IVIG is de voorkeursbehandelingsmethode bij kinderen en ouderen en is effectief in 75 procent gevallen. Het wordt goed verdragen en heeft weinig bijwerkingen. Volwassen dosis is 400 mg / kg / dag gedurende 5 dagen. Begin van de actie is binnen een paar dagen tot 3-4 weken. IVIG heeft een halfwaardetijd van 23 dagen en het effect houdt 2-9 weken aan. Aan de behandeling gerelateerde fluctuaties of terugvallen kunnen voorkomen in gevallen van 0, 6 tot 5, 5 procent. De voor- en nadelen van IVIG en PE samen met de beschikbare faciliteiten in een bepaald centrum en de therapiekosten moeten in overweging worden genomen bij het bepalen van de behandelingslijn in een bepaald geval.

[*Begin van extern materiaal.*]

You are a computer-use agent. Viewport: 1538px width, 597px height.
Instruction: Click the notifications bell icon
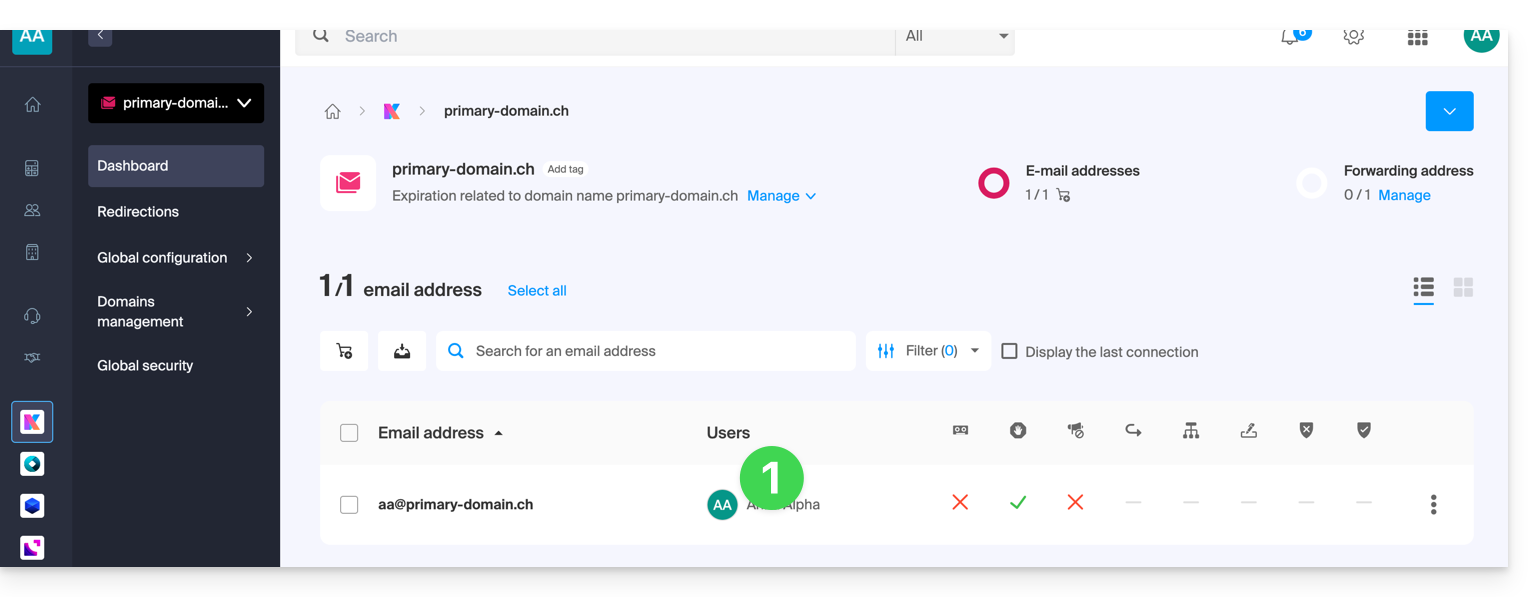(x=1291, y=37)
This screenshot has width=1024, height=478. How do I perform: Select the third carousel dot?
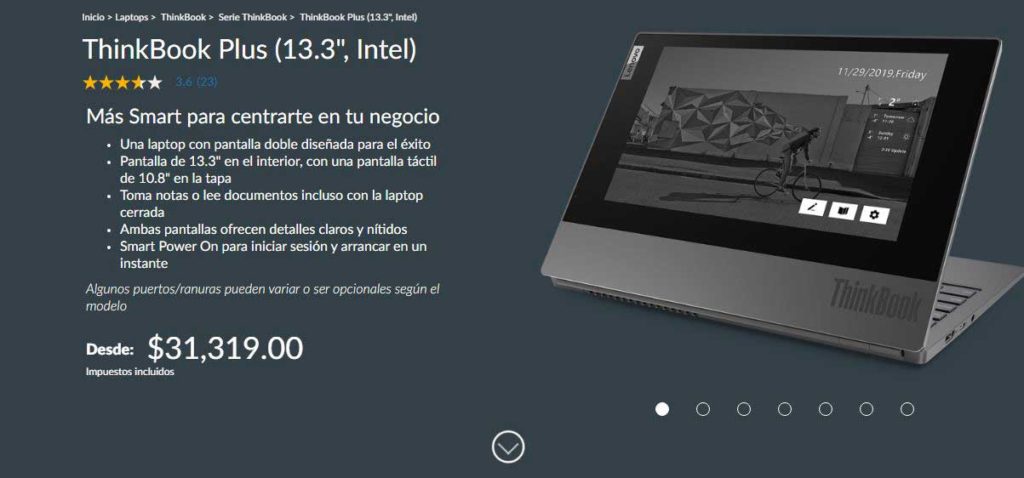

Gecombineerde behandeling met PE en IVIG kan een synergetisch effect hebben, maar de kosten, risico's en ongemak wegen zwaarder dan het marginale voordeel. Gecombineerde therapie met IVIG en IV methylprednisolon (500 mg / dag) veroorzaakt waarschijnlijk een sneller herstel in vergelijking met IVIG alleen, maar verdere studies zijn nodig.

Ondersteunende zorg is net zo belangrijk als specifieke therapie. Hulp bij beademing is geïndiceerd bij patiënten met een enkele ademhalingsteller van minder dan 10, een geforceerde vitale capaciteit van minder dan 12 tot 15 ml per kg lichaamsgewicht en arteriële PO 2 van minder dan 70 mm Hg. Tracheostomie moet worden overwogen als ademhalingshulp langer dan 10 tot 14 dagen nodig is. Cardiovasculaire monitoring, pijnbestrijding, profylaxe van diepe veneuze trombose en fysiotherapie zijn allemaal belangrijke algemene maatregelen.